# [Problem to work on]
Rewrite the rows below, replacing "terminal icon" with "console icon" and keeping everything else the same.
- - - - -
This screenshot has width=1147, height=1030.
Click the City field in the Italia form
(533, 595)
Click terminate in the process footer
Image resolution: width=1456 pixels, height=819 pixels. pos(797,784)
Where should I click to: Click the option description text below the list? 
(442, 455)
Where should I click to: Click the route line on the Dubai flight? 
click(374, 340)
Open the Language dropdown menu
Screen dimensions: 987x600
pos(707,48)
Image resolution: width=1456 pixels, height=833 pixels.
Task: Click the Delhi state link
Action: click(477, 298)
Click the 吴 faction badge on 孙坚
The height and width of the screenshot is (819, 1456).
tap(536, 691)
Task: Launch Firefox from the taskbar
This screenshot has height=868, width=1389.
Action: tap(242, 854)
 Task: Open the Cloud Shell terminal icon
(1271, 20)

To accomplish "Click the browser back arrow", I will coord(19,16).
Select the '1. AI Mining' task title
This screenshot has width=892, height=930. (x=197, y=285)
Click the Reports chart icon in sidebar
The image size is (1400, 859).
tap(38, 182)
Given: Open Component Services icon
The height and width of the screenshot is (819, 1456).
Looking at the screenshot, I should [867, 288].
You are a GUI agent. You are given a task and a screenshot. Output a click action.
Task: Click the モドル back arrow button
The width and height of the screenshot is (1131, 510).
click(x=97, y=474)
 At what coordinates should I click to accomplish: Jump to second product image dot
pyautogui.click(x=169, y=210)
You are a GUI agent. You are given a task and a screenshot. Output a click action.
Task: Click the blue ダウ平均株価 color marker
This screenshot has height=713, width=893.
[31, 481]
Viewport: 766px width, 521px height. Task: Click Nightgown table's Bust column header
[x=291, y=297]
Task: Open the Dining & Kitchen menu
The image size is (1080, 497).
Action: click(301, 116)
- - - - -
# [Final result]
This screenshot has width=1147, height=1030.
Click the City field in the Italia form
(533, 595)
Click terminate in the process footer
Image resolution: width=1456 pixels, height=819 pixels. pos(797,784)
Where should I click to: Click the option description text below the list? 
(442, 455)
Where should I click to: Click the route line on the Dubai flight? 
click(374, 340)
Open the Language dropdown menu
Screen dimensions: 987x600
pos(707,48)
Image resolution: width=1456 pixels, height=833 pixels.
Task: Click the Delhi state link
Action: click(477, 298)
Click the 吴 faction badge on 孙坚
The height and width of the screenshot is (819, 1456).
tap(536, 691)
Task: Launch Firefox from the taskbar
This screenshot has height=868, width=1389.
Action: tap(242, 854)
 Task: Open the Cloud Shell console icon
(1271, 20)

To accomplish "Click the browser back arrow", I will coord(19,16).
Select the '1. AI Mining' task title
This screenshot has width=892, height=930. (x=197, y=285)
Click the Reports chart icon in sidebar
The image size is (1400, 859).
tap(38, 182)
Given: Open Component Services icon
The height and width of the screenshot is (819, 1456).
Looking at the screenshot, I should [867, 288].
You are a GUI agent. You are given a task and a screenshot. Output a click action.
Task: Click the モドル back arrow button
The width and height of the screenshot is (1131, 510).
click(x=97, y=474)
 At what coordinates should I click to accomplish: Jump to second product image dot
pyautogui.click(x=169, y=210)
You are a GUI agent. You are given a task and a screenshot. Output a click action.
Task: Click the blue ダウ平均株価 color marker
This screenshot has height=713, width=893.
[31, 481]
Viewport: 766px width, 521px height. Task: Click Nightgown table's Bust column header
[x=291, y=297]
Task: Open the Dining & Kitchen menu
The image size is (1080, 497).
Action: click(301, 116)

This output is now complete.